Nas últimas semanas, as violações cometidas por Pequim foram alvo de referências durante o Conselho de Direitos Humanos da ONU, com governos se perfilando para denunciar as práticas de Xi Jinping. Já o governo Lula nem sequer tomou a palavra para se manifestar.

No ano passado, ainda sob Bolsonaro, o Brasil se absteve na votação de uma proposta dos EUA de se realizar um debate sobre a situação no país asiático, depois que um informe do escritório da ex-alta comissária, Michelle Bachelet, concluiu que a China cometeu crimes contra a humanidade ao tratar de minorias étnicas.

O foco era o tratamento dado à população uigur e, de acordo com o informe, as suspeitas indicam tortura, desaparecimentos forçados e prisões arbitrárias.

"O Brasil tem mantido um silêncio quase absoluto sobre direitos humanos na China, só interrompendo seu silêncio para se abster de apoiar uma resolução que abriria um debate na ONU ao respeito", lembrou Raphael Viana David, responsável de advocacy para América Latina e China na entidade de direitos humanos ISHR.

"No caso da China, o Brasil não apoiou a possibilidade de um diálogo na ONU, enquanto promove diálogo para resolver muitas outras crises nacionais", ressaltou.

Para ele, não existe desenvolvimento sem direitos humanos como não existe direitos humanos sem desenvolvimento. "O Brasil não pode abrir um diálogo com a China sobre assuntos tão cruciais como fome, desenvolvimento e meio ambiente, sem falar dos crimes contra a humanidade que documentou a ONU na China", destacou.

"Não se combate mudança climática sem nómadas tibetanos perseguidos pelo governo, não se combate racismo sistêmico com um milhão de minorias muçulmanos em campos de reeducação e trabalho forçado", insistiu.

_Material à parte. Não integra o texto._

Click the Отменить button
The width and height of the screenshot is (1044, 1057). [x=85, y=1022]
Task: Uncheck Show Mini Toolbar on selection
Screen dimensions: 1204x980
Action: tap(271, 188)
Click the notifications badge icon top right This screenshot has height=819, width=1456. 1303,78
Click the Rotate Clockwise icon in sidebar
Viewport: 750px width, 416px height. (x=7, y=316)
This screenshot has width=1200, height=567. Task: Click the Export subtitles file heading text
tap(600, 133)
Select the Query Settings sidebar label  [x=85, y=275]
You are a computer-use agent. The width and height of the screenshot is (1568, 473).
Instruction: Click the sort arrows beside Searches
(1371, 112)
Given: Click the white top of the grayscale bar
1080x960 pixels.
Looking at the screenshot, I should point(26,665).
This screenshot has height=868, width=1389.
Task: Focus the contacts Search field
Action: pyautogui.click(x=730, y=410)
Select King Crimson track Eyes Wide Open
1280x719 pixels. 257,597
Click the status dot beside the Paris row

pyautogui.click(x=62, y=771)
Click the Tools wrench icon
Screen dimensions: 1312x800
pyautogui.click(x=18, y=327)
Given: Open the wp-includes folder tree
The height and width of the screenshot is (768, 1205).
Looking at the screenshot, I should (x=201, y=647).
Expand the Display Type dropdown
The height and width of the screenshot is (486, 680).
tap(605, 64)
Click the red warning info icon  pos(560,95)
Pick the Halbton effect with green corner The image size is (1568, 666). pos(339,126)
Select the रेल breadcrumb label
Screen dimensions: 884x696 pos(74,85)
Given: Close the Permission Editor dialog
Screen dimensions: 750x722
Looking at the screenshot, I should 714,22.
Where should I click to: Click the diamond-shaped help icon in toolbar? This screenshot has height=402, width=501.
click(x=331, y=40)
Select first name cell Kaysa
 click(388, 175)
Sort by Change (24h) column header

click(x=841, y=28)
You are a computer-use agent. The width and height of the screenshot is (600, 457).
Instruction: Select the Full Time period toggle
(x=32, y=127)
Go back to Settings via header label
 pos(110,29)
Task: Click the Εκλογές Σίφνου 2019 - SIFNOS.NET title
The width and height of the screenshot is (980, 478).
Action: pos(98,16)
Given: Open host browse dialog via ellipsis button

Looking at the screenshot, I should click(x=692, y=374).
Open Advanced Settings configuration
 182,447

"Para ser levado a sério como líder em direitos humanos, Lula deve compartilhar suas preocupações com o presidente Xi sobre graves violações de direitos humanos na China, com base nos relatórios de dezenas de especialistas da ONU ao longo dos últimos quatro anos", defendeu o ativista.

"O que pedimos é simples: direitos humanos devem ser devidamente considerados na elaboração da posição externa do Brasil sobre a China. A ausência de considerações em direitos humanos trai a obrigação constitucional do Brasil de promover os direitos humanos na sua política externa", completou.

Pequim rejeitou a ideia de um debate. "O que os americanos querem é muito mais que um simples debate. Mas usar fóruns da ONU para intervir em temas domésticos", disse a delegação chinesa na ONU. "O que querem é instrumentalizar os direitos humanos", atacou.

Para os chineses, o governo americano "espalha rumores e mentiras" sobre a situação de direitos humanos na China, com o objetivo de "conter o desenvolvimento" do país. Para Pequim, tal proposta "não vai promover o diálogo e apenas gera mais confrontação". O regime comunista ainda alegou que tal iniciativa iria minar os trabalhos do Conselho de Direitos Humanos da ONU.